(DATA SHOWN)
++++++++++
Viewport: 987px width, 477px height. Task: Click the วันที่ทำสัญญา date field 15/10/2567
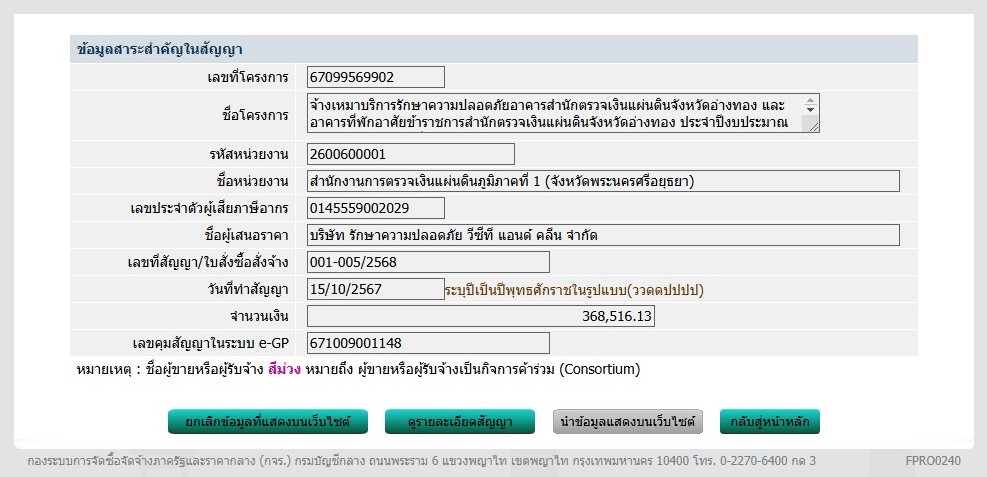pos(375,289)
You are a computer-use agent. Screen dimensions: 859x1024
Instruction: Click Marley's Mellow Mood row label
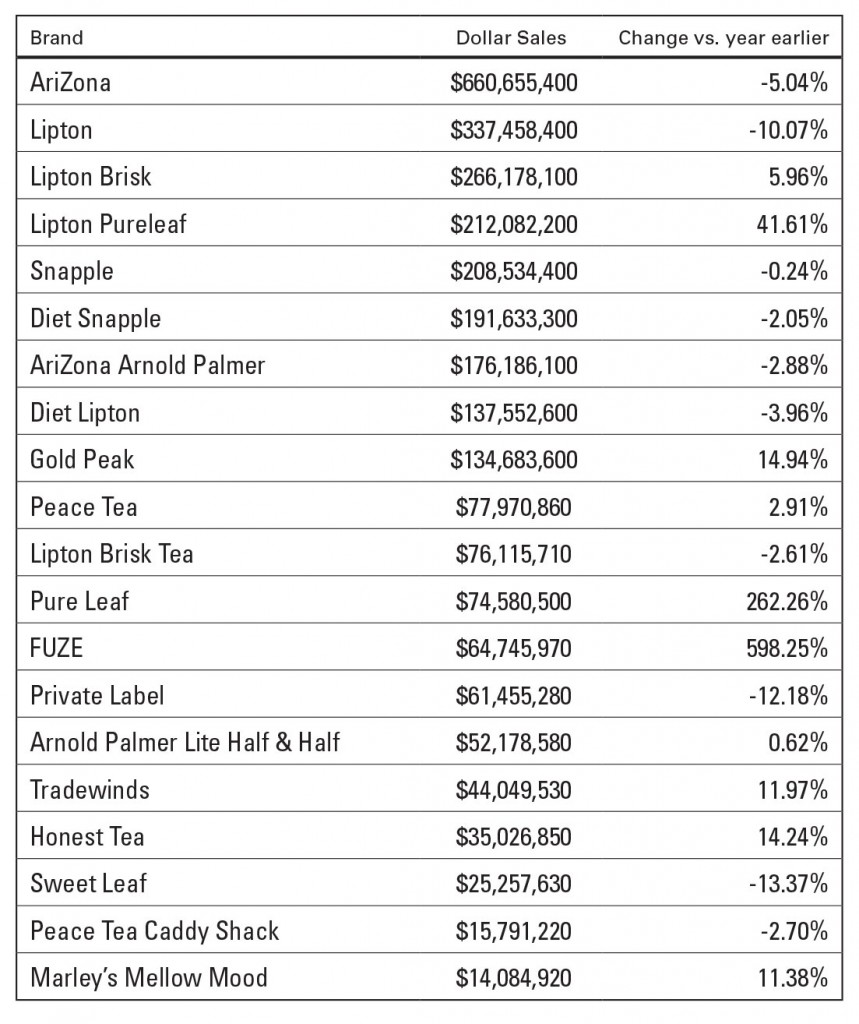(x=149, y=978)
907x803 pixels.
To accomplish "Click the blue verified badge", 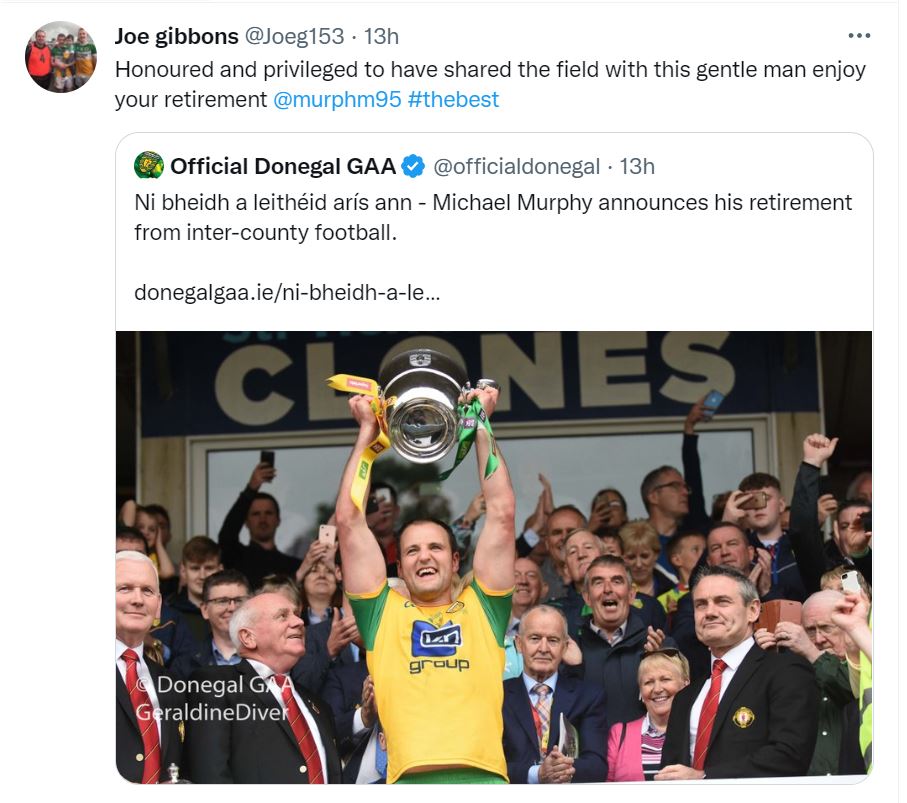I will [413, 167].
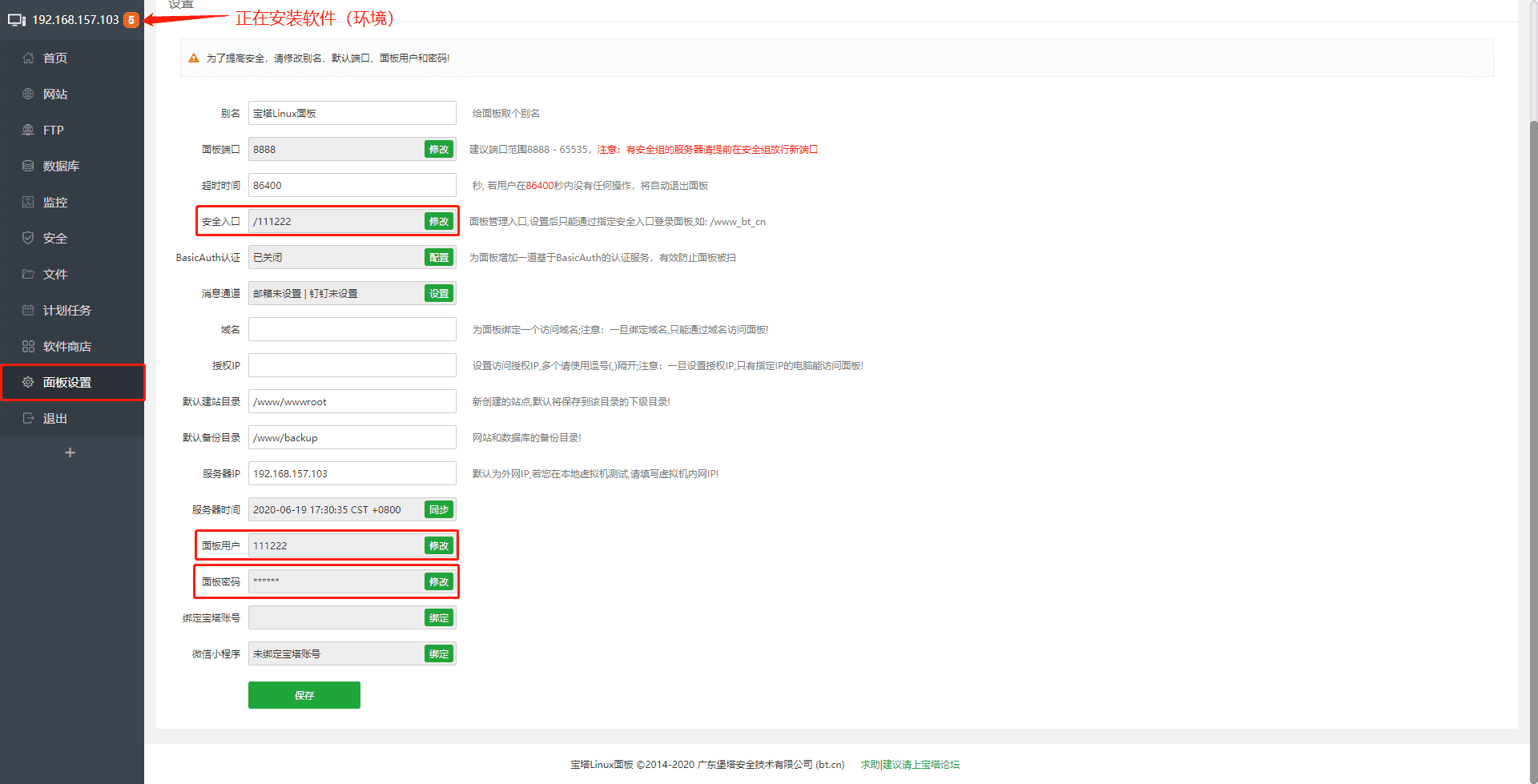Open the 首页 home sidebar icon
This screenshot has height=784, width=1538.
click(x=28, y=58)
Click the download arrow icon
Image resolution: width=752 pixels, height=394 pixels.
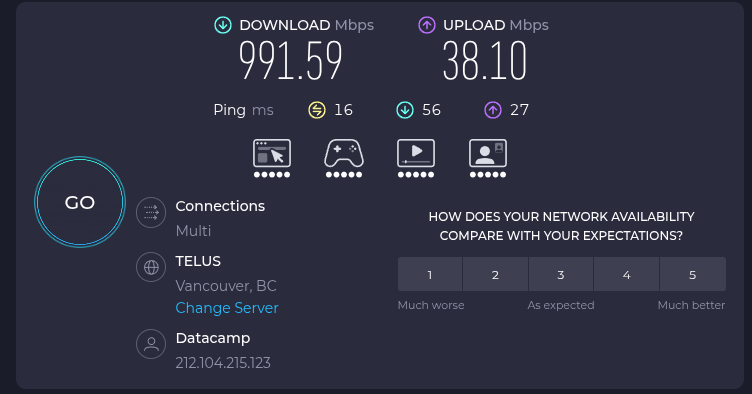click(223, 25)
++++++++++
(EXERCISE INSTRUCTIONS) Quote the items from the first line through the line that contains "(x=149, y=978)", and leave out the pictures.

(RESPONSE BELOW)
Viewport: 987px width, 477px height. Task: Click the วันที่ทำสัญญา date field 15/10/2567
pos(375,289)
You are a computer-use agent. Screen dimensions: 859x1024
Instruction: Click Marley's Mellow Mood row label
(x=149, y=978)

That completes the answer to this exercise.